§ **Excerpted data**

#####

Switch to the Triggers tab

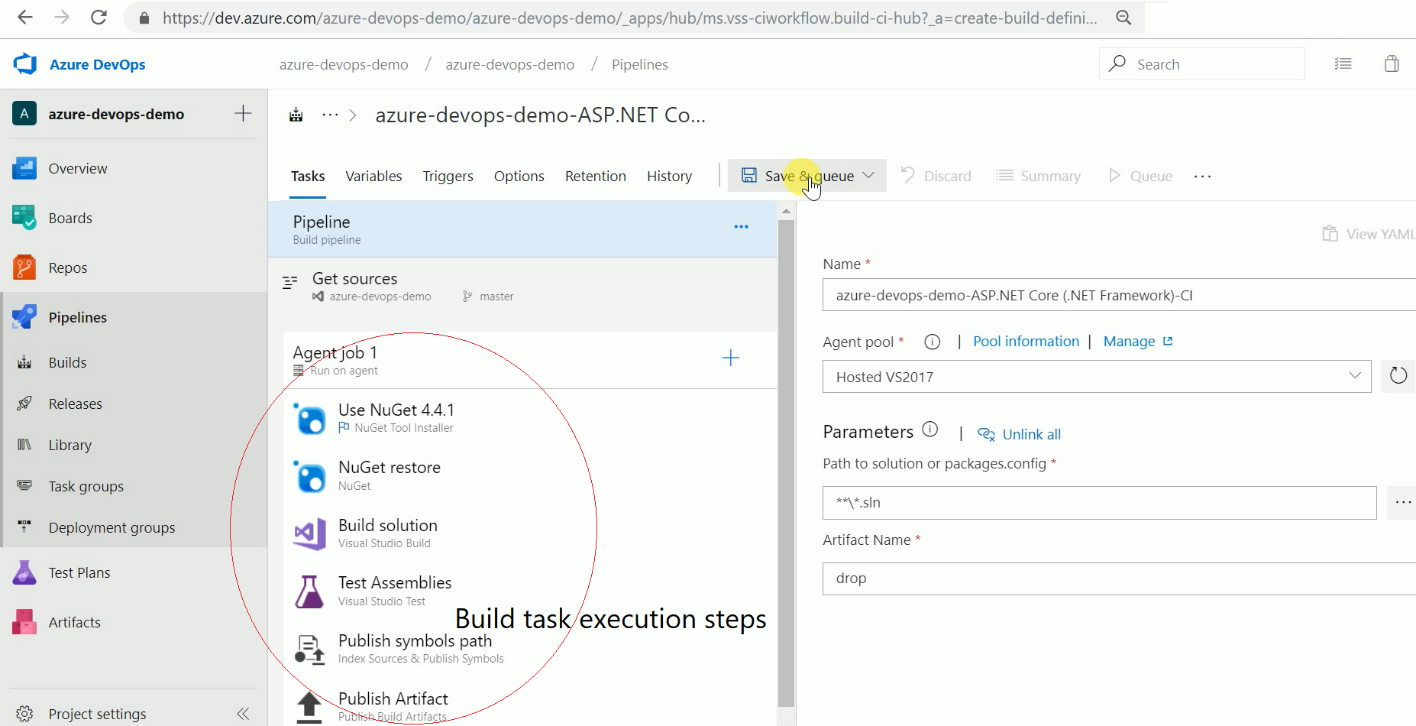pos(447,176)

#####

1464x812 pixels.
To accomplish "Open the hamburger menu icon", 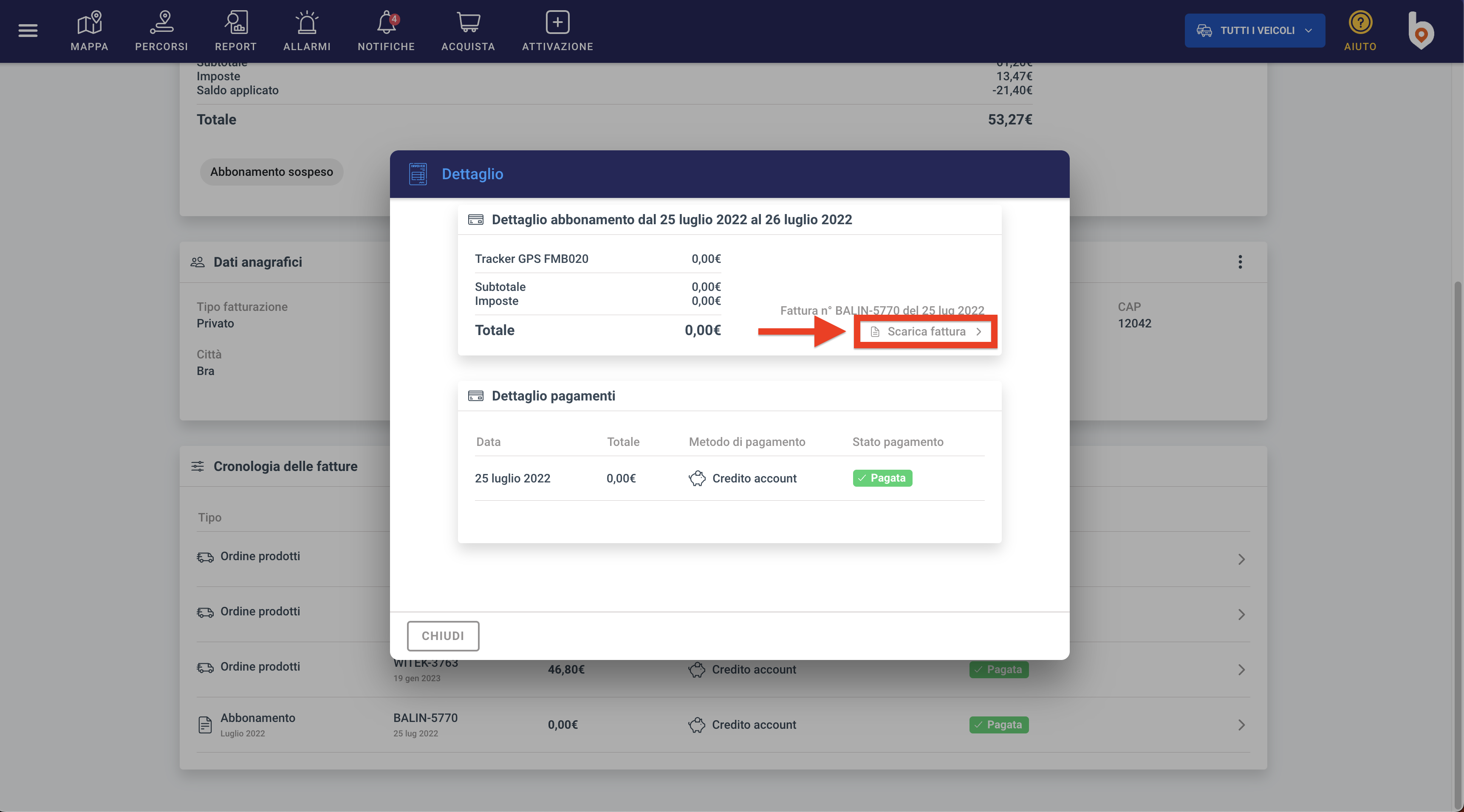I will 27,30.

#####

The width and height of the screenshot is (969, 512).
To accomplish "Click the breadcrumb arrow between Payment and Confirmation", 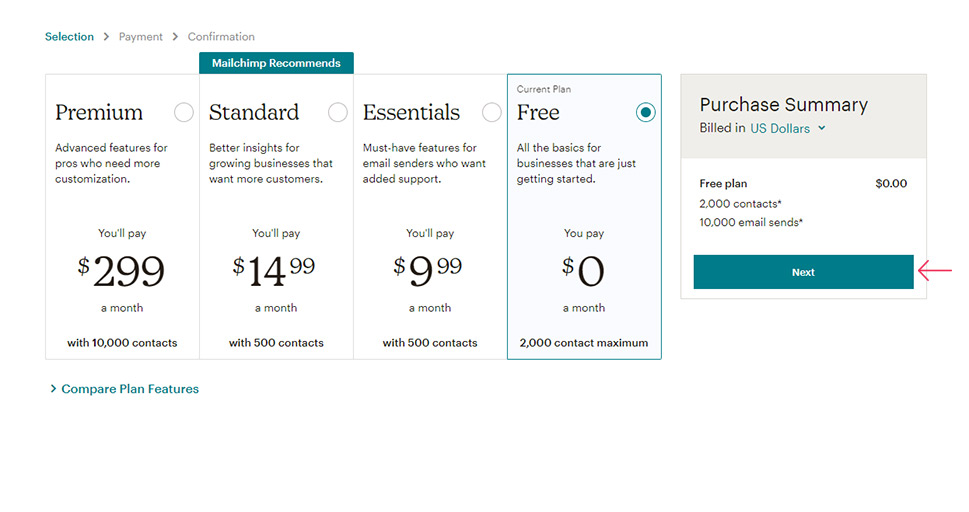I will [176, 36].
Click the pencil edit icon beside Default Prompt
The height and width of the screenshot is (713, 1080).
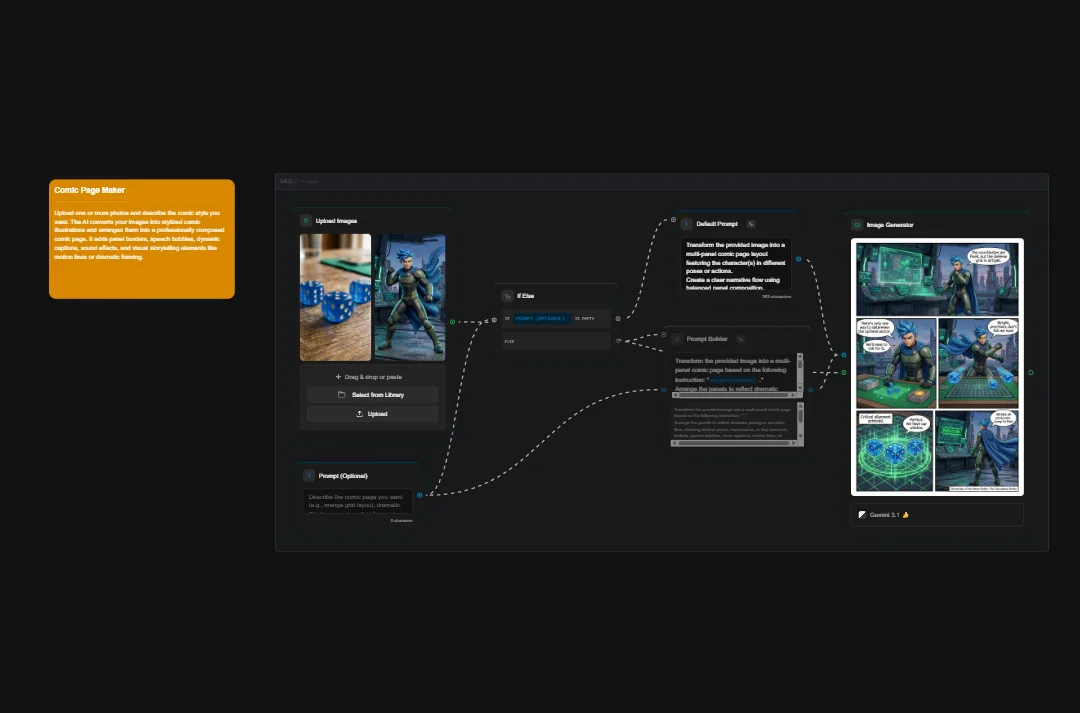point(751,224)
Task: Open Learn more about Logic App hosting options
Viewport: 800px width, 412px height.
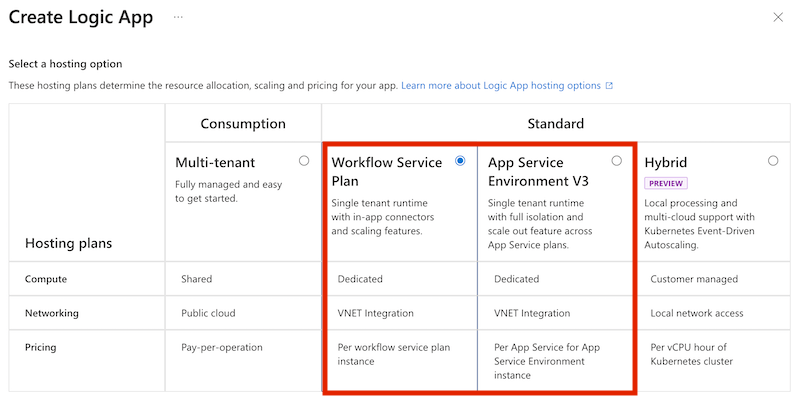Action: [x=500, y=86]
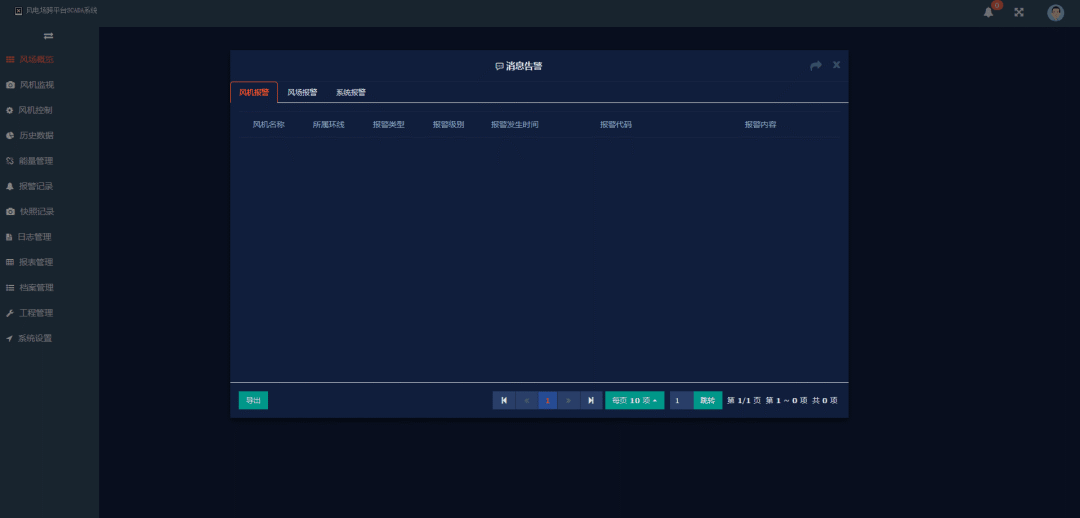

#####

§ **Instructions to follow**
Which lines of the material contain the word "screenshot"? Show each one in full.

§ **Task answer**
The width and height of the screenshot is (969, 512).
The height and width of the screenshot is (713, 1080).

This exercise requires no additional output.